The Seattle pirates, and the attention they drew to the right for common citizens to the use airwaves, did influence the FCC to relax the rules. However, these pirates, in their narcissistic desire to broadcast nonsense to the people of Seattle, Tucson, Iowa City, and elsewhere, do not consider the possible side-effects of their broadcasts. For example, their stations can interfere with airplane communication systems, if the stations are set up near an airport. This actually happened in Puerto Rico, according to an FCC representative interviewed by DJ Him, who immediately dismissed the claim when he couldn’t find paperwork supporting the FCC rep’s claims. I wasn’t convinced that DJ Him looked as hard for evidence that might put holes in his perspective as he did for information that supports his point of view.
Of course, all of this activity, which took place in the late in the 1990s, is mooted by the rise of modern internet radio in the past few years. This documentary would therefore be in danger of obsolescence, if it did not aspire to more than whining about the plight of a few troublemakers in Seattle. As the show progresses, it focuses more on discussions of international media consolidation and the flagrant suspension of constitutional rights for Americans in the 2000s; the Seattle radio pirates are simply a way of leading in to a discussion of much, much larger and far more vital issues.
In one of the more substantial chunks of the film, DJ Him and DJ Her are involved in a joint effort to broadcast the protests during the Seattle WTO convention. During the Seattle debacle, the local police suspended federal law (federal law always supersedes local authority; every school child should be aware of that). Meanwhile, the national media put an inaccurate spin on the event, lumping the thousands of peaceful protesters in with a few notable vandals. The doc goes on to use the struggle of the radio pirates to paint a larger portrait of the extremely poor and flagrantly illegal and unconstitutional behavior exhibited – and clearly captured on video – by Seattle police, plus corruption within the U.S. Senate, the loss of liberty that Americans face in the new century, and the hijacking of the white house by George W. Bush. DJ Him has obviously been diligent about shooting video of most of the major events that took place within his subculture for the better part of a decade, and he is able to back up most of his claims convincingly.

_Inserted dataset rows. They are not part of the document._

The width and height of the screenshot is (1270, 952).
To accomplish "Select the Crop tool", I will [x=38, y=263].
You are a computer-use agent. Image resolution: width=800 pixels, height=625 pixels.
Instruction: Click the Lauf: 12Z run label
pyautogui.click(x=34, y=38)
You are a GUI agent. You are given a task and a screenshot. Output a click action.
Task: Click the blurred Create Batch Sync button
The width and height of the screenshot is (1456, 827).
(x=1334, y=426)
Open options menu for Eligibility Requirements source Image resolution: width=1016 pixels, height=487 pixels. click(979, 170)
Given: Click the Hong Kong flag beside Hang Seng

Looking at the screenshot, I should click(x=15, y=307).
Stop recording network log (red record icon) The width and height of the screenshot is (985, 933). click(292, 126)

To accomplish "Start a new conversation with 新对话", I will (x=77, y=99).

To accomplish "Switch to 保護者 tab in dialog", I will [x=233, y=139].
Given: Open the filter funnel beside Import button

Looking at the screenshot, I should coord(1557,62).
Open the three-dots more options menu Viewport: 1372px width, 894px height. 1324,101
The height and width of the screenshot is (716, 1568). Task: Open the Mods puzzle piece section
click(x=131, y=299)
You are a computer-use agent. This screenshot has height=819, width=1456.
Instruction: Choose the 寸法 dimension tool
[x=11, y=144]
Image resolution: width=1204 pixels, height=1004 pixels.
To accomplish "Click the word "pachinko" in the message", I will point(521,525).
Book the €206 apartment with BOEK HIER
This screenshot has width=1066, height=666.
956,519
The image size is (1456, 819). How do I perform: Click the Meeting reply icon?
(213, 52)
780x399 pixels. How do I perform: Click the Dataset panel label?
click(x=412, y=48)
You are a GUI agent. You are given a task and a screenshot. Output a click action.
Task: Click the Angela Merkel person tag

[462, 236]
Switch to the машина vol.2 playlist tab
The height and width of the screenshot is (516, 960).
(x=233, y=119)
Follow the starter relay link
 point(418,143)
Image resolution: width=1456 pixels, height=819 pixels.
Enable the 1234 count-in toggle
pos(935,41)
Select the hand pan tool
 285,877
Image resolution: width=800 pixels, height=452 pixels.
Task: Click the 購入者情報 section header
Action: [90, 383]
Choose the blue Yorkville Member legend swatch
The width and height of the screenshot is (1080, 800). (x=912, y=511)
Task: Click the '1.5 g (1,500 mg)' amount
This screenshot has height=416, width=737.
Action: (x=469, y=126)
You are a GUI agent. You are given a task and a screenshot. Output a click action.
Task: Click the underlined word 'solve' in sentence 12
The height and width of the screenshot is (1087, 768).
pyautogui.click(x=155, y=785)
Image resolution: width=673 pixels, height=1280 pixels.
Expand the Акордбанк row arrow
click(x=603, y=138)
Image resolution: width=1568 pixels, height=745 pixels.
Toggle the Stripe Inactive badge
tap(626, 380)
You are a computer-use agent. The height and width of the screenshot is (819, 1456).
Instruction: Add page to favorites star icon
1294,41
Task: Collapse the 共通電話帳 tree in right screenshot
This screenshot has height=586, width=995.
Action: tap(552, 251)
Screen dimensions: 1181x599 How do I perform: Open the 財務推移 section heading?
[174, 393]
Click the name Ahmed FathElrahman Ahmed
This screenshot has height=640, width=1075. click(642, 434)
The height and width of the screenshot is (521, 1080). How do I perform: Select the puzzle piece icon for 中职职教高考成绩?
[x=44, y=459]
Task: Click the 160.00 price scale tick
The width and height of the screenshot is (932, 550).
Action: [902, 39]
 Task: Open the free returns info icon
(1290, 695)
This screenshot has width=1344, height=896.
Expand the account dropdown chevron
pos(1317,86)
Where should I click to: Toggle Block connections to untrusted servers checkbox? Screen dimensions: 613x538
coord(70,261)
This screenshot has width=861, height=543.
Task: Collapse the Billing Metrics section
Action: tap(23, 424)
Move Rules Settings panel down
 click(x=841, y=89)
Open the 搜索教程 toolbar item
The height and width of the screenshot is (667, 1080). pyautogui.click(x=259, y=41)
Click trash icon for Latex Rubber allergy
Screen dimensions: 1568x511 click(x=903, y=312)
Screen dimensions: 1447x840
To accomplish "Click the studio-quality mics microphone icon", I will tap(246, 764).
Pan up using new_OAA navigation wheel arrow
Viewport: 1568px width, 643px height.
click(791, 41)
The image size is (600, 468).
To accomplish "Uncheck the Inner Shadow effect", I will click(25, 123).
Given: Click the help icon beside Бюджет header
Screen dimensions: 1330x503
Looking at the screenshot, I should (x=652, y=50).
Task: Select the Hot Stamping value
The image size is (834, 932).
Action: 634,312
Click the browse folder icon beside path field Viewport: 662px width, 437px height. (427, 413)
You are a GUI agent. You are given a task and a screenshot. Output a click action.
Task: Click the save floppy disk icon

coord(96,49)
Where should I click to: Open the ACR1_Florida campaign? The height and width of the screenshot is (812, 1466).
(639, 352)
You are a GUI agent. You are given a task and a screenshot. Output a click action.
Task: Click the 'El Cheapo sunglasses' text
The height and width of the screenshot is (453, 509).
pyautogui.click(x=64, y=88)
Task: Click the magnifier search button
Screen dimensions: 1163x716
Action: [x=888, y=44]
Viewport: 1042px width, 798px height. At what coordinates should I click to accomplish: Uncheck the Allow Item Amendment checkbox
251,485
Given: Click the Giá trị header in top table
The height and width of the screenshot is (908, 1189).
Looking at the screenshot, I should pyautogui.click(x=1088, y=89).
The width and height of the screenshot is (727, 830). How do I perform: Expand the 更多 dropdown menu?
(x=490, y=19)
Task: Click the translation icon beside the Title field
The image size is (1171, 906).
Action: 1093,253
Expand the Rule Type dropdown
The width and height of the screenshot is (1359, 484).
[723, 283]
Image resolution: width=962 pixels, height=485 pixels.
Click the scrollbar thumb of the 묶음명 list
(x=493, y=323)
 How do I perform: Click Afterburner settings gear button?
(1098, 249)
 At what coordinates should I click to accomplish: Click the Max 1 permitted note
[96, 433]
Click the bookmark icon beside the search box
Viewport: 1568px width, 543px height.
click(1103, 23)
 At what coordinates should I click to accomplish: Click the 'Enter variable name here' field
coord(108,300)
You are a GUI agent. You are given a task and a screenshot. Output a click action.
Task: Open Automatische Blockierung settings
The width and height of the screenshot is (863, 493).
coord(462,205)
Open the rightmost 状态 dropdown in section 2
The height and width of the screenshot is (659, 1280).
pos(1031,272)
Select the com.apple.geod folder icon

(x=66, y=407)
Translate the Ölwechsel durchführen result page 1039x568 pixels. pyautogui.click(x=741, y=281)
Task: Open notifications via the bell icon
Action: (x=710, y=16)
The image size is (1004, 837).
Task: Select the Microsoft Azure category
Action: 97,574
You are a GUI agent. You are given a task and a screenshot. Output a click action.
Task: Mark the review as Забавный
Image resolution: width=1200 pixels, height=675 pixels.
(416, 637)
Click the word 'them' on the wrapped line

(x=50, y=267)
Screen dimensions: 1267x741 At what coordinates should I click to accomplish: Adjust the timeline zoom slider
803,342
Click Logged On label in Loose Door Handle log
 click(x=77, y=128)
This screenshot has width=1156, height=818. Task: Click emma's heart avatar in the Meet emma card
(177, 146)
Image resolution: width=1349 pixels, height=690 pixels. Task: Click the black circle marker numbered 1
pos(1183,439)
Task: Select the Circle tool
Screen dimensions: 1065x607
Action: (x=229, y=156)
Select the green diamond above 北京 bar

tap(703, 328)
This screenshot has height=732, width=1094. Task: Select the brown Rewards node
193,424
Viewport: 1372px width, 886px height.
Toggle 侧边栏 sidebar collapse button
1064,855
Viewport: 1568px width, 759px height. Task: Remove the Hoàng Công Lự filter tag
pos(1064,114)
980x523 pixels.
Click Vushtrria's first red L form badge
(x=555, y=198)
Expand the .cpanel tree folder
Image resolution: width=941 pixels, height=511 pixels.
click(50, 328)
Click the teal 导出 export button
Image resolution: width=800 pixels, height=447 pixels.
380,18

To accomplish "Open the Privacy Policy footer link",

Although the actions of the radio pirates are questionable to begin with, the government’s enforcement of the pirate’s actions is taking place within a terrifying distortion of the system envisioned by our founding fathers. The erosion of the rights that made this country great is something that everyone, no matter which end of the spectrum one’s politics land on, needs to be aware of. This documentary does a fine job of showing that, as well as illustrating that this problem is not only limited to this small group of people. Although snappy in tone, and often funny, there is also a lot of sobering material here, and a few things that might make a person mad, if they care at all about their nation’s fate.